В покое было натоплено. Ясно горели свечи, многие, а не одна, как прежде бывало у Калиты, не любившего лишних трат. Симеон внимательно разглядывал родителя. Ни лик отца, ни эта его наружная радость, семейное умиление не понравились ему. Отец начинал сдавать (рано, ох как рано!). Подумав о смертном конце, Симеон ужаснулся и устыдился духом. Ужаснулся тому, что должно было пасть ему на плечи со смертью отца, а устыдился того, что смог подумать про отцову кончину.

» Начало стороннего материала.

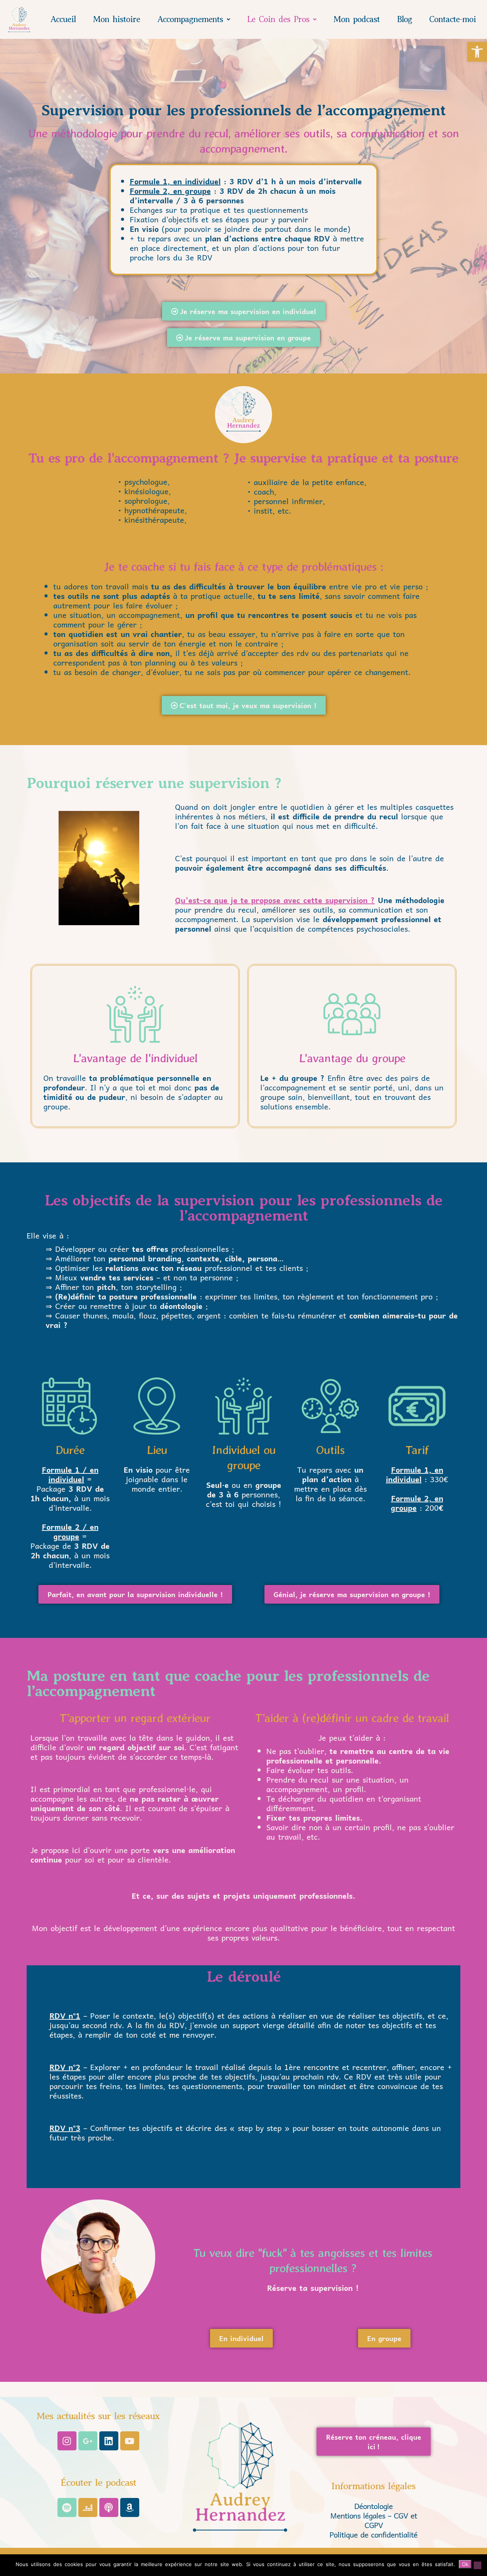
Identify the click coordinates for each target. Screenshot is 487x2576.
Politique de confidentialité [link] (373, 2534)
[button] (193, 19)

– Почто не взяли града? – спросил он.
– А ты бы хотел того? – возразил Калита, хитровато улыбаясь. Помолчав, добавил: – Не взяли, зане зело силен и тверд град сей! Помни, – продолжил он, – ни Литве, ни татарам нельзя отдавать града Смоленского! Сей град – ключ нашей земли. Я затем и не посылал ни пороков, ни иных орудий осадного боя. Ни приметов не велел приметывати ко граду. Так-то, сын! Морхинич умен: понял меня с полуслова. Иногда надобно и ратиться не побеждая, а в ину пору умей побеждать не ратясь! Я некогда, по слову Узбекову, должен был имати князя Александра во Пскове. Не возмог. Тебе скажу ныне: не похотел возмочь!
Симеон вспыхнул, опустил взор. Нет, отец отнюдь еще не глядел в домовину, и ему, наследнику, ой как многому надобно было еще поучиться у отца!
– А с Новгородом ратиться придет? – вопросил он, робея.
– Не ведаю! – строго отмолвил отец. – Упорны суть. Однако, премного успешливее не ратясь получить нам второй бор с Нова Города, чем зорить землю и кметей губить на борони. – Иван прихмурил чело, примолвил: – Запомни!
И Симеон вновь подумал о возможном скором конце отца.
Татарского воеводу и подручных князей принимали и чествовали в Кремнике. Был пир силен, лились вина и стоялые меды, а заокскими завьюженными путями уходила в степь, точно схлынувшая в половодье вода, татарская конница на отощавших, спавших с тела, конях, волоча добро, гоня скот, уводя полоняников, оставляя за собою сожженные деревни да трупы по дорогам, трупы тех, кто выбился из сил, кто не добрел, не возмог, голодный, раздетый и разутый, одолеть сотни поприщ тягостного пути и пал от косого, злобного – в мах – режущего удара сабли или сам умер, тыкнувшись в снег слепым, переставшим видеть, лицом. Счастливыми почитали себя те, кого на путевом торжище, за Коломною, выкупали бояре Ивана Калиты, дабы посадить у себя, на московских землях. Иным – погинуть в безвестии, в диком поле, в земле чужой, незнакомой, незнаемой.
Мишук тотчас после возвращения смоленских ратей (едва успел обнять сына, обожженного морозами, возмужавшего, ополонившегося конем и лопотью) был услан в Переяславль – сбирать очередную помочь на городовое дело. В Переяславле, после первых дней сумасшедшей беготни и уряживанья дел княжеских, выбрал наконец час: посетил могилы отца с матерью, заглянул к дальней родне, позоровал новый чей-то дом на отцовом месте. Чей? Когда ставлен? Что содеяло с тем, ихним теремом? Даже прошать не хотелось! Почуял вдруг острую боль давнюю, от старопрежних лет, от невозвратного далекого детства… День был ярок и свеж, искрились снега, ясно голубело и таяло, обещая неблизкую еще весну, небо. Синицы и воробьи копошились в конском навозе. Любопытная баба выглянула:
– Чей-то таков молодец? Я-то не малтаю, може, знакомец какой?